When asked if he had any advice for the new administration Fr. Albert said that instead of advice, he simply “shared ideas, viewpoints and information.” He said that he was impressed by the Six Year Plan that the General Council published at the beginning of the year.
“Regarding Africa, I am glad to see Fr. Léopold Mfouakouet, SCJ, as the General Council’s representative to the African entities,” he said. “I remember his presence at the meeting of Major Superiors of Africa. He has an extensive knowledge of the two largest African entities –– Cameroon and Congo [where Fr. Léopold studied and ministered] –– and moreover, he showed strong leadership and collaboration skills as provincial superior of Cameroon. I enjoyed working with him when I was on General Council.”

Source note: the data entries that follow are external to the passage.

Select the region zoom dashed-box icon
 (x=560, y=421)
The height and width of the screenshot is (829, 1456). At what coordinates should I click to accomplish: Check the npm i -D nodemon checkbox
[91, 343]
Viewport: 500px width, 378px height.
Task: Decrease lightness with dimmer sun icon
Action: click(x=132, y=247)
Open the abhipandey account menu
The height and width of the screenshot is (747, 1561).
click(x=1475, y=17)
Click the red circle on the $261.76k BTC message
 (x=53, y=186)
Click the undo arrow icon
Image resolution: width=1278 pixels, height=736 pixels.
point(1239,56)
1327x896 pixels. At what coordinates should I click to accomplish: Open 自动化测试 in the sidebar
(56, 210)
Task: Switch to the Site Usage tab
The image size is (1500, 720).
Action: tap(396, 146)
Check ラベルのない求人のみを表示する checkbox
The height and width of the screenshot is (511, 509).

Reflecting more specifically on his home province of Congo, Fr. Albert talked about the SCJs’ impact on the Church there, especially in the eastern part of the country. “The congregation continues to make a large mark in social fields, especially in education and youth ministry. Our young SCJs are both strengthening current works and expanding the SCJ presence in Congo.”
But the work of the SCJs in Congo is not without challenge. “We must evangelize, spread the Gospel, announce and testify Jesus amidst the difficult context of poverty, political and social conflict, the challenge of personal and selfish interests. People –– even those in the SCJ community and the broader Church –– can be attracted and even addicted to material self-seeking…
“We SCJs face these challenges and give witness not by what we are doing, but how we are, the life we live among the people, including our own communities. Always what is important is who we are; what we do is secondary.”
And then there is the practical issue of money. Congo, as well as other entities in Africa, said Fr. Albert, needs to find a pathway to financial self-sufficiency. It is not an easy challenge in a country where poverty is often the norm.
SCJ spirituality lived by example
Fr. Albert said that it is in Congo where Dehonian spirituality has been lived deeply by example, especially by SCJs who have remained with the people of Congo through many years of conflict, some even losing their lives as martyrs during the 1964 Simba Revolution.
“We SCJs have always offered our faith, our spirituality and our works to the many people living on the periphery,” said Fr. Albert. “And now, it is up to us who have been handed a spiritual inheritance from those who came before us to take responsibility for our future as a congregation in Congo, and in Africa as a whole.”
“I am proud to be an African SCJ from Congo,” concluded Fr. Albert.